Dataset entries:
===
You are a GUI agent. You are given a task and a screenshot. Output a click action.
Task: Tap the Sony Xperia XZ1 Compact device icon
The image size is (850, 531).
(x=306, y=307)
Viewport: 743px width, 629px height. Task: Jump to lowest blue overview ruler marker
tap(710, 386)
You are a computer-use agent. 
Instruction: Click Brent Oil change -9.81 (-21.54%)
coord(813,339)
===
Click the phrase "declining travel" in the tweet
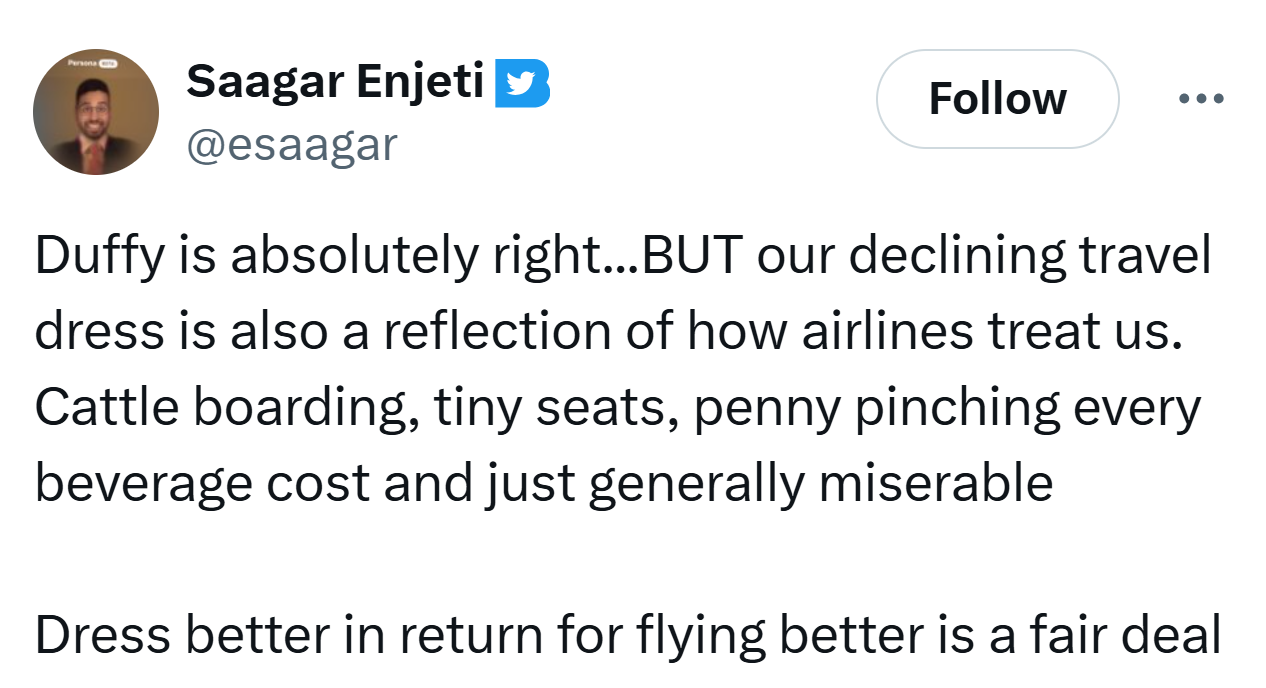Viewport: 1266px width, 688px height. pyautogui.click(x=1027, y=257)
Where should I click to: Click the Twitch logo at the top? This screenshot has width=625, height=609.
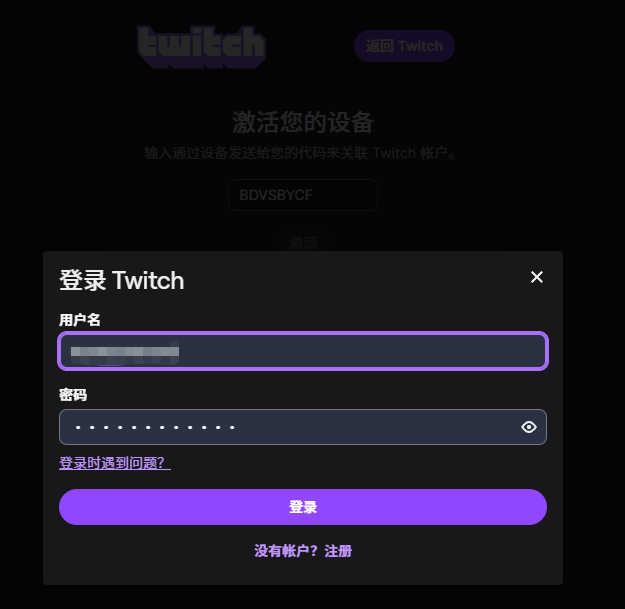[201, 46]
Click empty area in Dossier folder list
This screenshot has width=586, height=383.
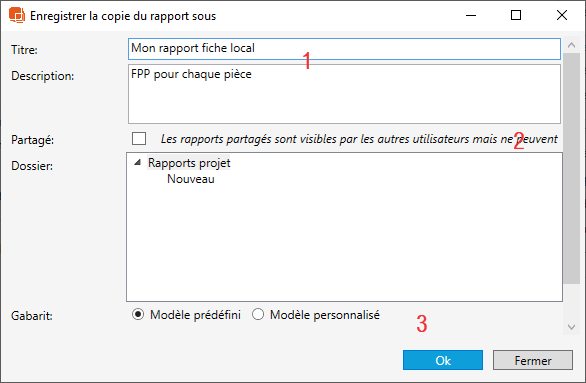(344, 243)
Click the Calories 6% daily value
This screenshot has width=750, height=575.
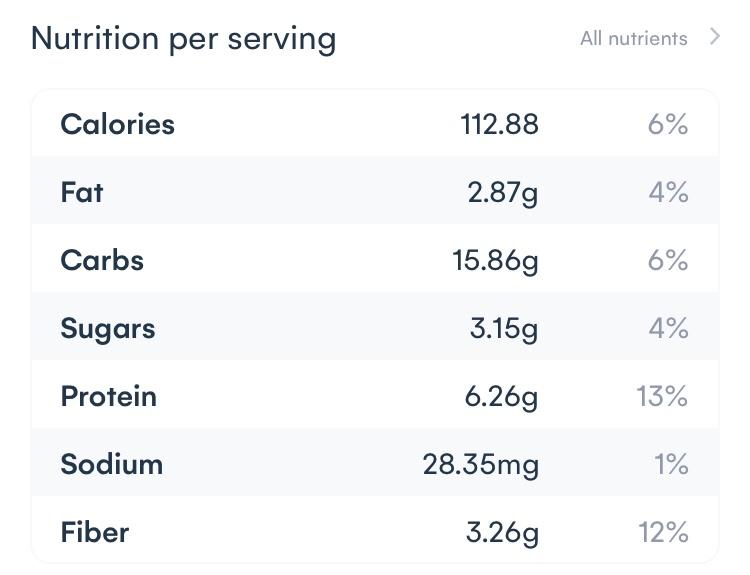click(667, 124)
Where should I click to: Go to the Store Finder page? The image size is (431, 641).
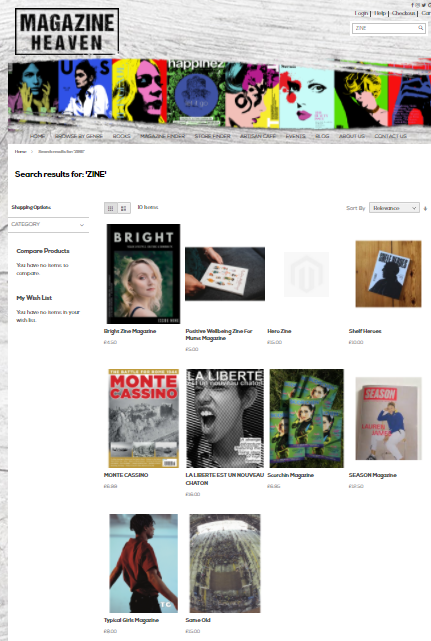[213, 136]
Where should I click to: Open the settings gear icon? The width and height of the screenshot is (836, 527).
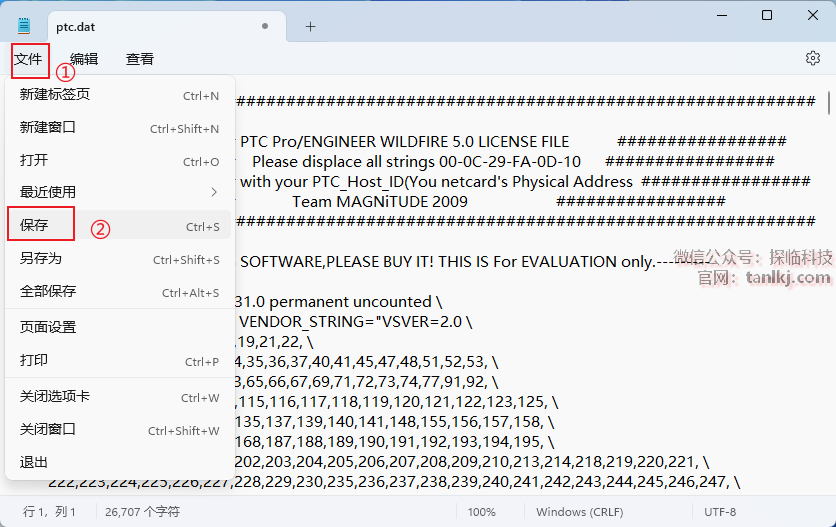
===
§ **WHAT TO DO**:
Only the number is wanted: how many lines in the entries above include the word "icon"?

§ **EXERCISE SOLUTION**:
2